> [Exercise details]: Copy the forum post on stripping HTML escape characters word for word, including both code blocks.

MobileRead Forums - View Single Post

Markismus · 11-15-2021, 05:38 AM

I've created a subroutine to remove the html-escape characters:

Code:

sub unEscapeHTMLString{
    my $String = shift;
    $String =~ s~\&lt;~<~sg;
    $String =~ s~\&gt;~>~sg;
    $String =~ s~\&apos;~'~sg;
    $String =~ s~\&amp;~&~sg;
    $String =~ s~\&quot;~"~sg;
    return $String;}

The entry for rectum is now generated as:

Code:

<head><k>rectum</k></head><def><b>rec</b>‧<b>tum</b></c> /ˈrektəm/  <i><c> noun</c></i> (<i>plural </i><b>rectums</c></b><i> or</i> <b>recta</c></b> /-tə/) [countable]</c><i> medical</c></i>
<blockquote>[Date: </c>1400-1500</c>; Language: </c>Modern Latin</c>; Origin: </c>rectum intestinum</c> </c><i>'straight intestine'</c></i>]</blockquote>
<blockquote> the lowest part of your ↑<kref>bowel</kref>s</c> ⇨ <b>rectal</b></blockquote></def>
</ar>

@GetKey Could you check whether the Longman Dictionary of Nov15th displays without html-codes?

> [Data for analysis]:

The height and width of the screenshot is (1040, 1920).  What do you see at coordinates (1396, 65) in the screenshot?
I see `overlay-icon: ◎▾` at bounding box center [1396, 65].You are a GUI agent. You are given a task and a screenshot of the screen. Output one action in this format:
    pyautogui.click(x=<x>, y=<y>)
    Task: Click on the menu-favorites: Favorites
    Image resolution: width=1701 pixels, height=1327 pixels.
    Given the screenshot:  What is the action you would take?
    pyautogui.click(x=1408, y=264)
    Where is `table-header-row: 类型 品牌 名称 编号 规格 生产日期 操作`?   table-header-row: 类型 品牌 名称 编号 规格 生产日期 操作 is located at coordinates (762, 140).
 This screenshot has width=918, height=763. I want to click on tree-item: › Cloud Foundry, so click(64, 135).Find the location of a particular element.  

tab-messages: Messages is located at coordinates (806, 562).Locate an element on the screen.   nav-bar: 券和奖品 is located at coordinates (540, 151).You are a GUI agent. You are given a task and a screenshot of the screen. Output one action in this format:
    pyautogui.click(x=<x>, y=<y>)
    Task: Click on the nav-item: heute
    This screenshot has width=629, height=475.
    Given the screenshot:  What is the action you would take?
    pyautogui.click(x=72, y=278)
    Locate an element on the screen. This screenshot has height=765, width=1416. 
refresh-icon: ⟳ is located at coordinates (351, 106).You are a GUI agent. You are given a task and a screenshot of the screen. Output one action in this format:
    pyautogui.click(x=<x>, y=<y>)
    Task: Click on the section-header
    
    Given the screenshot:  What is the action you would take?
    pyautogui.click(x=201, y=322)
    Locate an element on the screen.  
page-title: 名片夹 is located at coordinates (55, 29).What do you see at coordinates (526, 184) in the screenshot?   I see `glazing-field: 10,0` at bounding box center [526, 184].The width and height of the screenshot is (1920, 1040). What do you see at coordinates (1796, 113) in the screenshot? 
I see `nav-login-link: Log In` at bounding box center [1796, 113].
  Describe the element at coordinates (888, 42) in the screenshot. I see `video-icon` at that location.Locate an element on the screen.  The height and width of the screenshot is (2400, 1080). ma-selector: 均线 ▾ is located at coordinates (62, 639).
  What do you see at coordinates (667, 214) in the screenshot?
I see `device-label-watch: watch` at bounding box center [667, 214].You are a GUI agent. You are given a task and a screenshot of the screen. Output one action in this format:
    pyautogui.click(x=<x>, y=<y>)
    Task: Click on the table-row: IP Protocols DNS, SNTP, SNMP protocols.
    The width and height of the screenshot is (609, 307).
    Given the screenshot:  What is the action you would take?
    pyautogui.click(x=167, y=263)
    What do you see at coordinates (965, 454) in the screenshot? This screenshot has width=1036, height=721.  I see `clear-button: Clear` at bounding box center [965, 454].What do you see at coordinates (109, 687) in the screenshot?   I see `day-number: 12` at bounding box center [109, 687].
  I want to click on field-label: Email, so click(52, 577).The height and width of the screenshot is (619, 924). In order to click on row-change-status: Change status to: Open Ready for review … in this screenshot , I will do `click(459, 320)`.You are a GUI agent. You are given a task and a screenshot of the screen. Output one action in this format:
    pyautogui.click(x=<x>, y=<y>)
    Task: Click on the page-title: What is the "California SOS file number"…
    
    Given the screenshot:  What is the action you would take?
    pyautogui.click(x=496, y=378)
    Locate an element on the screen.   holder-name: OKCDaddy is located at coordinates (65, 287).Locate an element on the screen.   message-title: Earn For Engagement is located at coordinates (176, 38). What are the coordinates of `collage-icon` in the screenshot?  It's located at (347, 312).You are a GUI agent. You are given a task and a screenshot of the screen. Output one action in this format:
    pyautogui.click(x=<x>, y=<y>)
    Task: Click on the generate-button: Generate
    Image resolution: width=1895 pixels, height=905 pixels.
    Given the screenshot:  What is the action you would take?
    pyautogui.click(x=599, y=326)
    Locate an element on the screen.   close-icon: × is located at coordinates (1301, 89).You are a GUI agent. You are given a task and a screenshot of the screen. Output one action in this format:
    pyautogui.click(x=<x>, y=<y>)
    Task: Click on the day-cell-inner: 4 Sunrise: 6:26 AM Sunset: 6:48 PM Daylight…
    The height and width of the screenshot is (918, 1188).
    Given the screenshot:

> [Reply]:
MobileRead Forums - View Single Post

Markismus · 11-15-2021, 05:38 AM

I've created a subroutine to remove the html-escape characters:

Code:

sub unEscapeHTMLString{
    my $String = shift;
    $String =~ s~\&lt;~<~sg;
    $String =~ s~\&gt;~>~sg;
    $String =~ s~\&apos;~'~sg;
    $String =~ s~\&amp;~&~sg;
    $String =~ s~\&quot;~"~sg;
    return $String;}

The entry for rectum is now generated as:

Code:

<head><k>rectum</k></head><def><b>rec</b>‧<b>tum</b></c> /ˈrektəm/  <i><c> noun</c></i> (<i>plural </i><b>rectums</c></b><i> or</i> <b>recta</c></b> /-tə/) [countable]</c><i> medical</c></i>
<blockquote>[Date: </c>1400-1500</c>; Language: </c>Modern Latin</c>; Origin: </c>rectum intestinum</c> </c><i>'straight intestine'</c></i>]</blockquote>
<blockquote> the lowest part of your ↑<kref>bowel</kref>s</c> ⇨ <b>rectal</b></blockquote></def>
</ar>

@GetKey Could you check whether the Longman Dictionary of Nov15th displays without html-codes?